** BEGIN Data shown **

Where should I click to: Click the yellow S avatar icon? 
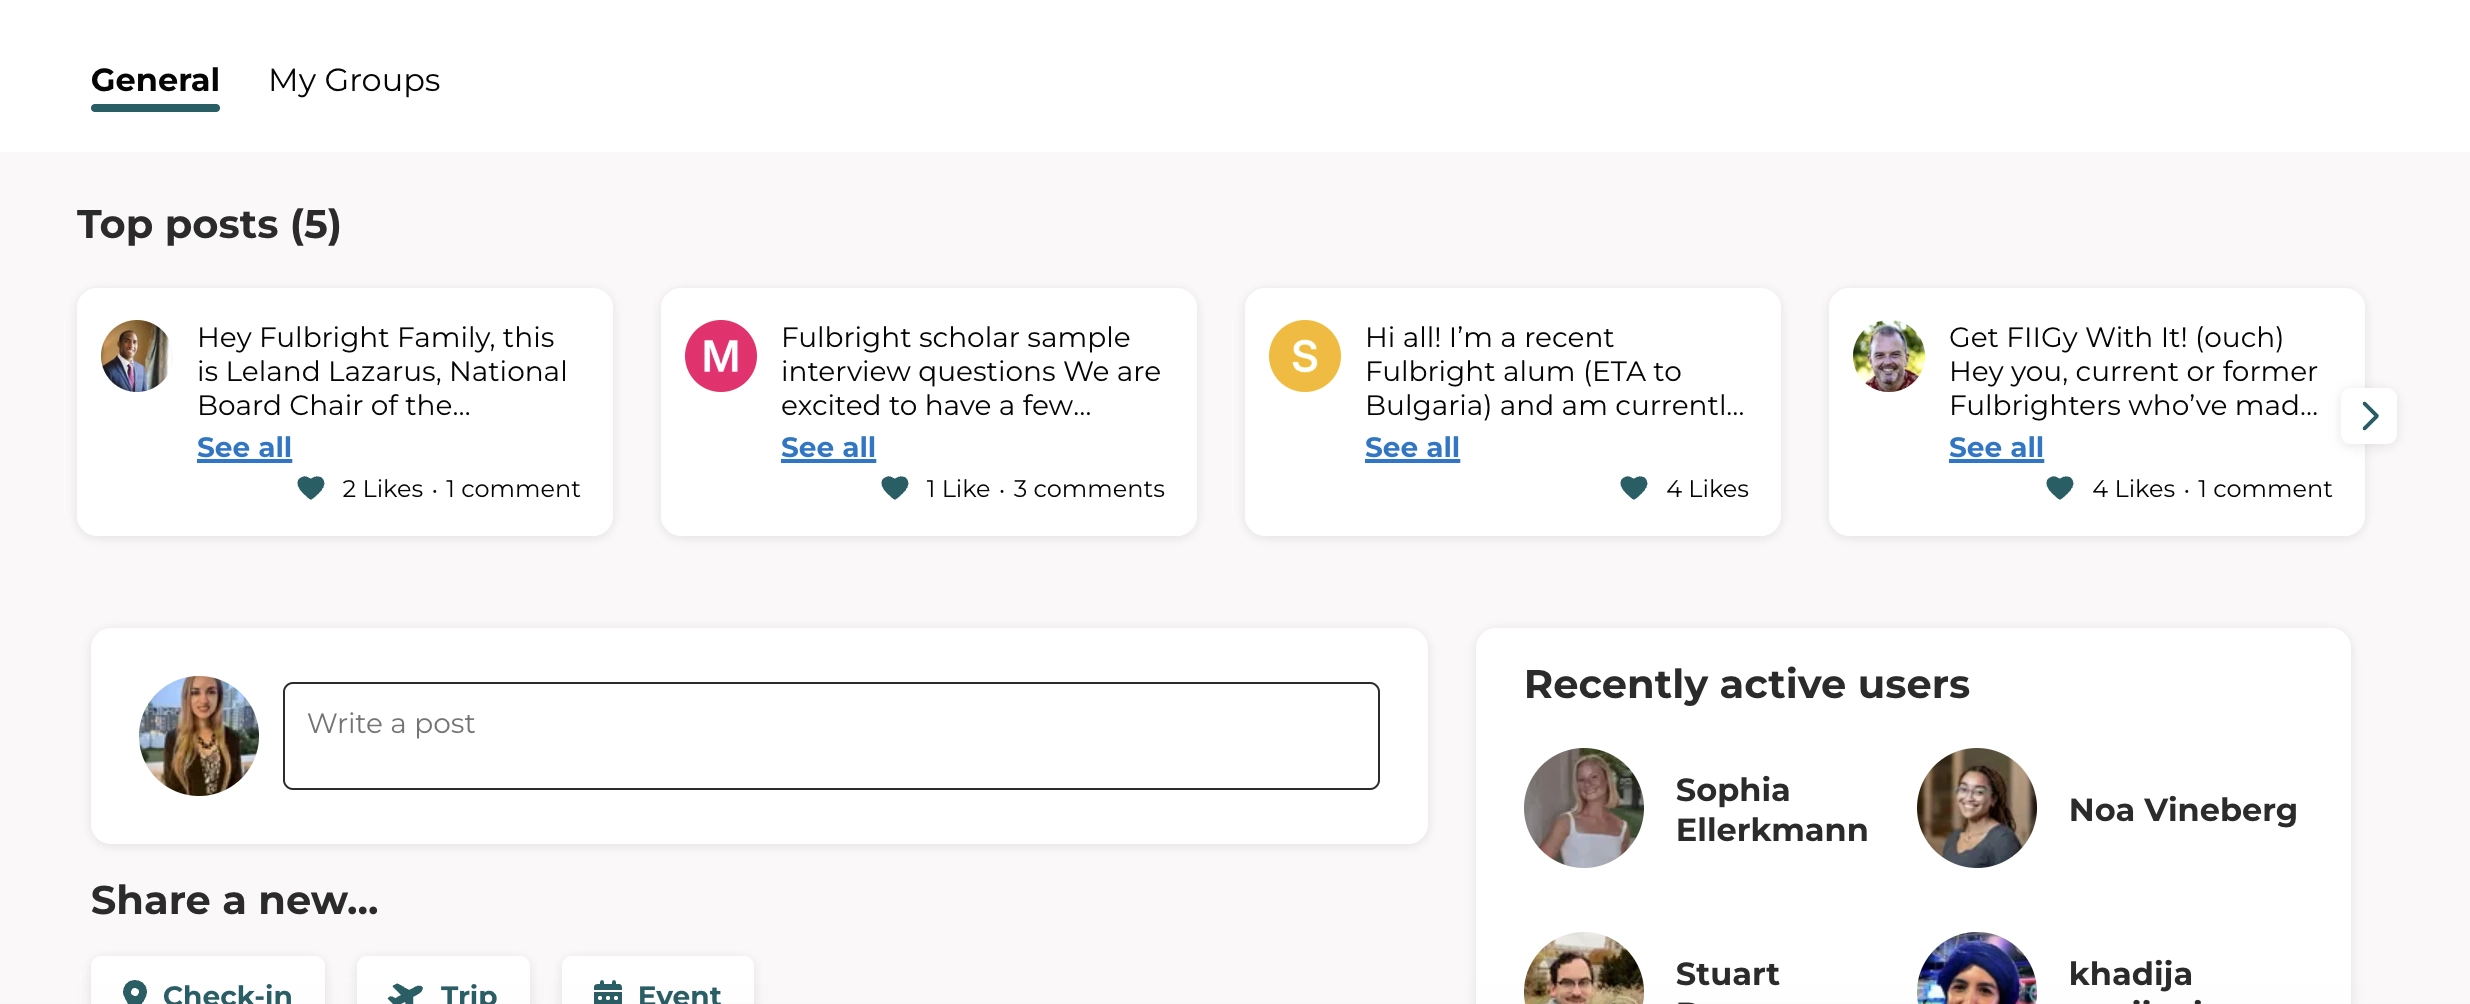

** END Data shown **
** BEGIN Data shown **

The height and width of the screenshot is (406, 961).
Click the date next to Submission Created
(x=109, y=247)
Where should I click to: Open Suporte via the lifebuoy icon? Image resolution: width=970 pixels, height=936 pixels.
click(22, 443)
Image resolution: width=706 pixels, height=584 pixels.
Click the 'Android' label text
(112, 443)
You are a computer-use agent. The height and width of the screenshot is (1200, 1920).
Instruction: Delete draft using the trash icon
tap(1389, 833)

** END Data shown **
** BEGIN Data shown **

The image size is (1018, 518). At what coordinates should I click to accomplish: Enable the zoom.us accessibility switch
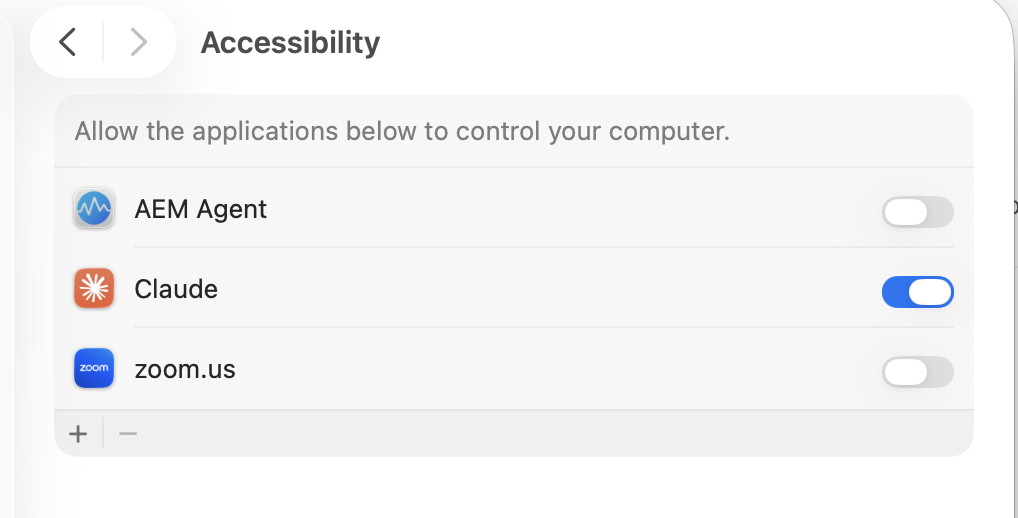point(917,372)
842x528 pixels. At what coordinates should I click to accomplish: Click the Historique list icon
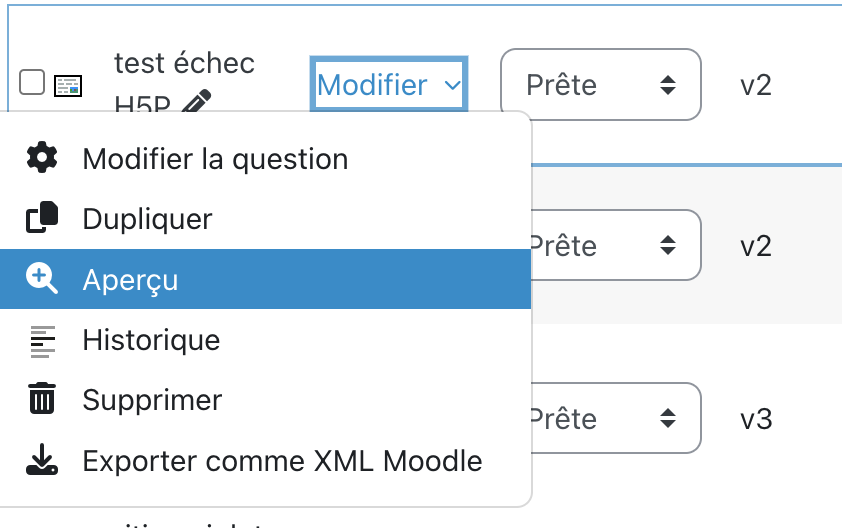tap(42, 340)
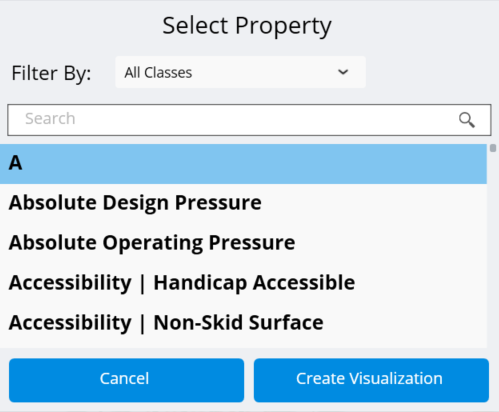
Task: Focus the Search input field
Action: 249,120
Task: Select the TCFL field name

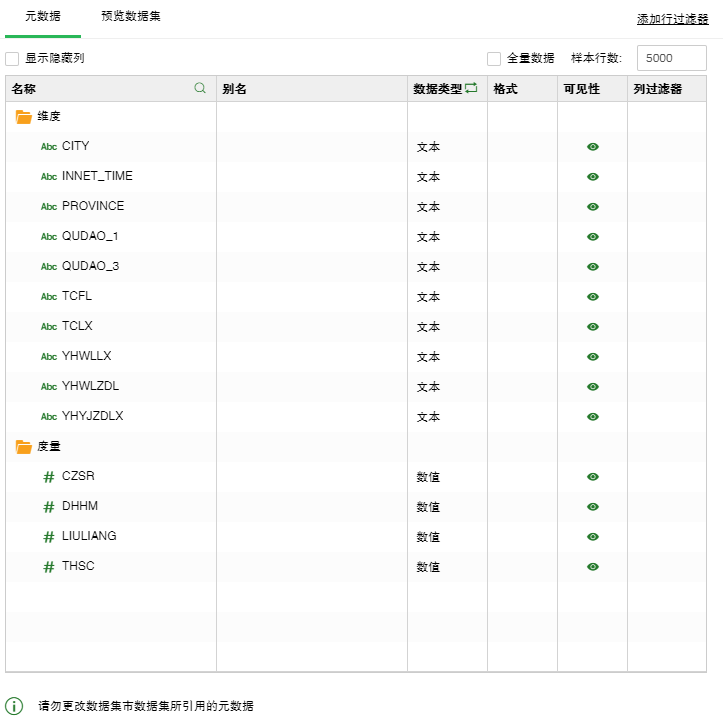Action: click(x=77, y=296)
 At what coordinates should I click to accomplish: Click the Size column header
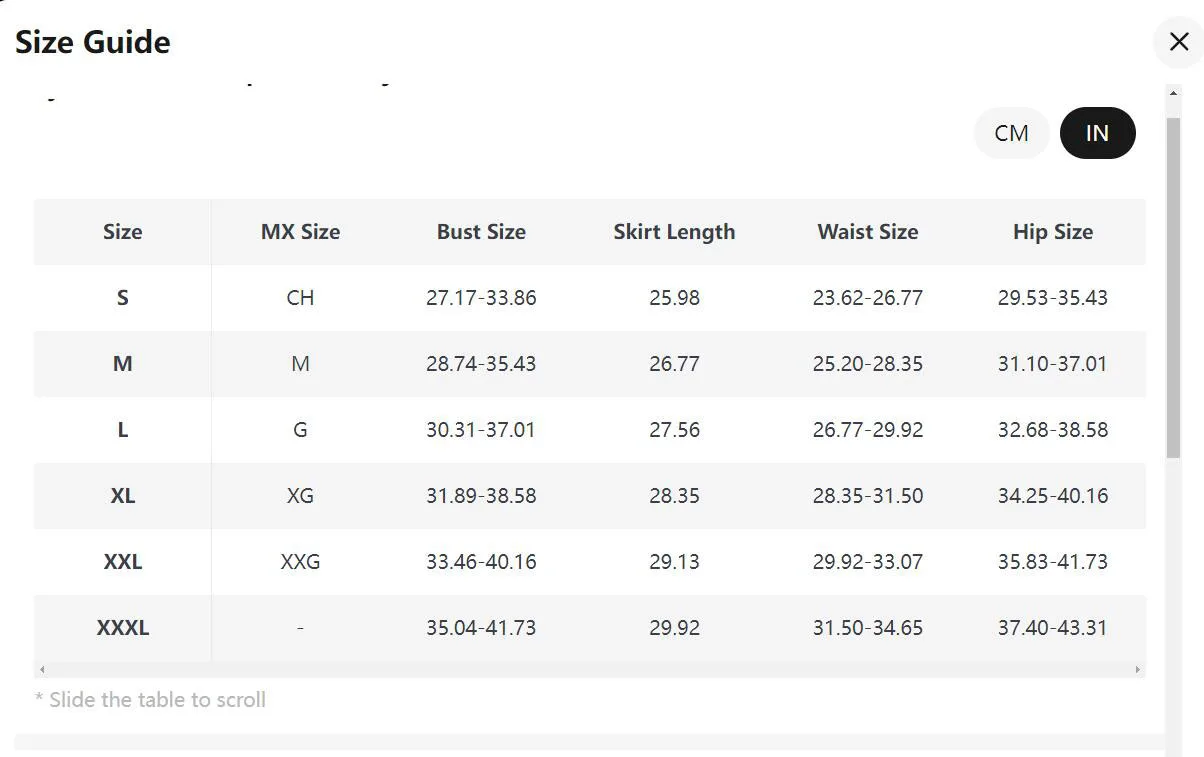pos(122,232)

** END Data shown **

Can you format the data lines between the one holding "The height and width of the screenshot is (406, 961)." and the one holding "click(22, 443)", inclusive, as a Markdown table with the columns Row and Line, leaving out any blank lines?

| Row | Line |
|---|---|
| 1 | The height and width of the screenshot is (406, 961). |
| 2 | Click the date next to Submission Created |
| 3 | (x=109, y=247) |
| 4 | Where should I click to: Open Suporte via the lifebuoy icon? Image resolution: width=970 pixels, height=936 pixels. |
| 5 | click(22, 443) |